Northern Marianas College-Cooperative Research Extension and Education Services agriculture consultant Isidoro Cabrera confirmed yesterday that at least four samples of the insect have been forwarded to Guam through NMC’s resident entomologist Joaquin Tenorio.

Cabrera said the bugs are a great threat to the papaya industry if it spreads across the islands, especially to Rota and Tinian. He said the mealybug came from Guam because the papaya industry on that island was attacked by the same pest in 2003. Thus the possibility of affecting neighboring islands such as Rota is not a far-fetched idea.

The Guam laboratory will be able to confirm if the insect sent is exactly the same insect that infested Guam in 2003.

Cabrera said, though, that the CNMI case is still isolated to one farm in As Teo, which is why there is no need to panic yet. He said he would begin inspecting the papaya farms on Saipan next week.

Agriculture consultant Roland Quitugua, together with Cabrera, discovered the pests two weeks ago during an ocular inspection at a site in As Teo for the papaya workshop held two weeks ago. Quitugua said that, although the case is still considered isolated, it may eventually affect the rest of the Commonwealth’s papaya industry if not eradicated soon.

Quitugua said they found out that the pests, Paracoccus marginatus, were eating through the crop in the As Teo farm.

He said the papaya mealybug could pose a threat to the local papaya industry and could mirror what happened to Guam’s own papaya industry. Cabrera said that NMC-CREES would still have to issue a pest alert as soon as the pests have been confirmed by Guam.
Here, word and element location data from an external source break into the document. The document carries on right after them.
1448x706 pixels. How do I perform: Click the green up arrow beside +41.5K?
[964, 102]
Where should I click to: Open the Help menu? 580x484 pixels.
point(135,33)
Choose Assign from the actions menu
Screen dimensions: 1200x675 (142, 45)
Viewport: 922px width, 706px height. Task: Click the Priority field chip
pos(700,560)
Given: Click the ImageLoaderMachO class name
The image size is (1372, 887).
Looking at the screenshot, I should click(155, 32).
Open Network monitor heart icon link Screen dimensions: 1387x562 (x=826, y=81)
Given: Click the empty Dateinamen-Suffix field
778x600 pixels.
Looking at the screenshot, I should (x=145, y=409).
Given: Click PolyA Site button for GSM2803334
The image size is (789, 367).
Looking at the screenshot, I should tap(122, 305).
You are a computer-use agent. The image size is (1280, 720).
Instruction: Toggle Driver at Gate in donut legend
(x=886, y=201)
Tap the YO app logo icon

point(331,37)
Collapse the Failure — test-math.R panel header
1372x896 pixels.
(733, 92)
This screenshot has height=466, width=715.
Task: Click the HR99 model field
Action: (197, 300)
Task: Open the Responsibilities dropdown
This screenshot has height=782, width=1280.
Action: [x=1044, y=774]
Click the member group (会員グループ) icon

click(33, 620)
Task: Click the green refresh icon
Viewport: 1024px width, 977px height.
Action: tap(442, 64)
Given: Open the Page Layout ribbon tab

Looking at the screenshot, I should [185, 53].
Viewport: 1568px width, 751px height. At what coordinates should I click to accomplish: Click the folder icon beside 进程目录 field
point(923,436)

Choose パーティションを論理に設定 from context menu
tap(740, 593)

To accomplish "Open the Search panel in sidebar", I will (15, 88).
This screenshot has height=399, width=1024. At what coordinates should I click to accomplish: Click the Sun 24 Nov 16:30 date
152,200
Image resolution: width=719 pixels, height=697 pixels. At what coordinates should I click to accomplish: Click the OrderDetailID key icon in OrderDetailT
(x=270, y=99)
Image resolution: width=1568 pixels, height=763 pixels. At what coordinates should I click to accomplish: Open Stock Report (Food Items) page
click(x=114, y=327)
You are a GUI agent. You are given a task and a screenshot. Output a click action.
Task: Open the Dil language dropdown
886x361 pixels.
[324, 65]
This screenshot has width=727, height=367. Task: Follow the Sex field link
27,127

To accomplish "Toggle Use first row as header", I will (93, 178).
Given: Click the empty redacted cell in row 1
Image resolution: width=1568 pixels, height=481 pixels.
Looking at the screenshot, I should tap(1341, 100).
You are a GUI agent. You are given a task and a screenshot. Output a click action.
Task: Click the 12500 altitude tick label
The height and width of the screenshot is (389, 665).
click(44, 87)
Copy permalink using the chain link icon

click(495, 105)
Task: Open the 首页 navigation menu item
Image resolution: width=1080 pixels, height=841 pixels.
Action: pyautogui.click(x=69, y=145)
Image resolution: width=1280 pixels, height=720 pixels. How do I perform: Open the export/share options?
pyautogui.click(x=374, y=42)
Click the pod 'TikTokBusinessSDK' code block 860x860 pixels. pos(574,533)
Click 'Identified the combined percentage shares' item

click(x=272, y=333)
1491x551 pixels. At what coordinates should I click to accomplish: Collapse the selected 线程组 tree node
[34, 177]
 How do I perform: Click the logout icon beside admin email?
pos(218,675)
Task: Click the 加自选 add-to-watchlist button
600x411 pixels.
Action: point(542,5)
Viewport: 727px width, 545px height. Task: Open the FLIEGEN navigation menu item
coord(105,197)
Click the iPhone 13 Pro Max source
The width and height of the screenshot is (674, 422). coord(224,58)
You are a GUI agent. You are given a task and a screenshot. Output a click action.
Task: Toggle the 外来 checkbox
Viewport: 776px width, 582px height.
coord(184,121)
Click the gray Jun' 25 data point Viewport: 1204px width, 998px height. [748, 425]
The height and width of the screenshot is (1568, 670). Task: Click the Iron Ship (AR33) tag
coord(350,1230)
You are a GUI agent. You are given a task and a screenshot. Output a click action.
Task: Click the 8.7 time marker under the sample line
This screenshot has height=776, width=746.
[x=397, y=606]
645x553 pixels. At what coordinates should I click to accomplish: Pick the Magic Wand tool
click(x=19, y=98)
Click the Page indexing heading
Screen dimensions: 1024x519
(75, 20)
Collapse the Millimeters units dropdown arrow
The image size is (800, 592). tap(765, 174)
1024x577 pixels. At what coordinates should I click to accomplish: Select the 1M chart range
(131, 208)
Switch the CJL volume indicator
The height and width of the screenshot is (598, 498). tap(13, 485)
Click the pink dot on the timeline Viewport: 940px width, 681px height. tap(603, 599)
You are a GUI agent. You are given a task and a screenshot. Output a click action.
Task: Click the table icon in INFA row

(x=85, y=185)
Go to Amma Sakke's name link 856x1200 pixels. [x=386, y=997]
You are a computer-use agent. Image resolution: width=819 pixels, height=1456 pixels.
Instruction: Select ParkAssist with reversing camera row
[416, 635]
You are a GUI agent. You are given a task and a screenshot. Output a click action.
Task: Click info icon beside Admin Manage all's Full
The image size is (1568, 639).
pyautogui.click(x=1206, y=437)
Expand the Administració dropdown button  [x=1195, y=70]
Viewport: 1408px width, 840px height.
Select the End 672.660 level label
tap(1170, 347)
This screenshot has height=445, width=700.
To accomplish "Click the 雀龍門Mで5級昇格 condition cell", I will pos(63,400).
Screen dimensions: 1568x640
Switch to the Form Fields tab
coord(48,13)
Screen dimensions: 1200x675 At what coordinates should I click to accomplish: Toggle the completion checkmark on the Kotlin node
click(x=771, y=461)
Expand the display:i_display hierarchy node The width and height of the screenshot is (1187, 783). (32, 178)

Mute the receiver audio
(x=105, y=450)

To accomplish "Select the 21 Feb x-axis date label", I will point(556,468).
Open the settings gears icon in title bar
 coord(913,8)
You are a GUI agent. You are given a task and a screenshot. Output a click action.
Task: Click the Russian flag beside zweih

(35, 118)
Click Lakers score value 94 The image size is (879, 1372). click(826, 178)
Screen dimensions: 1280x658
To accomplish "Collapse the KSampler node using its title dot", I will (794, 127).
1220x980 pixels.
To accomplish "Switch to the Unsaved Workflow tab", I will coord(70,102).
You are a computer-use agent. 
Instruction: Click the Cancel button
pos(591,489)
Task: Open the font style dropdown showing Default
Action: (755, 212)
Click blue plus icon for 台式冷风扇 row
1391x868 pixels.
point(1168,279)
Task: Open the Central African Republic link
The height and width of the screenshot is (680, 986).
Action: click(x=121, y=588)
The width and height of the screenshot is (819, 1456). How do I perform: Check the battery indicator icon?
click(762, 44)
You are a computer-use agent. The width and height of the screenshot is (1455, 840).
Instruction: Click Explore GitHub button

Quitugua provided leaflets describing the pests. The female adult mealybugs are wingless and about 3mm long with a yellowish body and body fluid.

“They are covered with a white wax with lateral and caudal wax filaments. Adult males are smaller, have wings and live for only a few days. Eggs are also yellowish and laid in a cottony egg sac,” he said.

There are over 5,000 papaya trees on Saipan alone.

According to reports, the papaya mealybug originated in Mexico. At some point, it jumped into the islands of the Caribbean and found its way to the U.S. mainland and to Guam by allegedly “hitchhiking” on some imported fruits.

Quitugua said that, if the pests are not controlled immediately, it could result in a horrid spread of infestation that could wipe out the entire papaya tree population of the Commonwealth.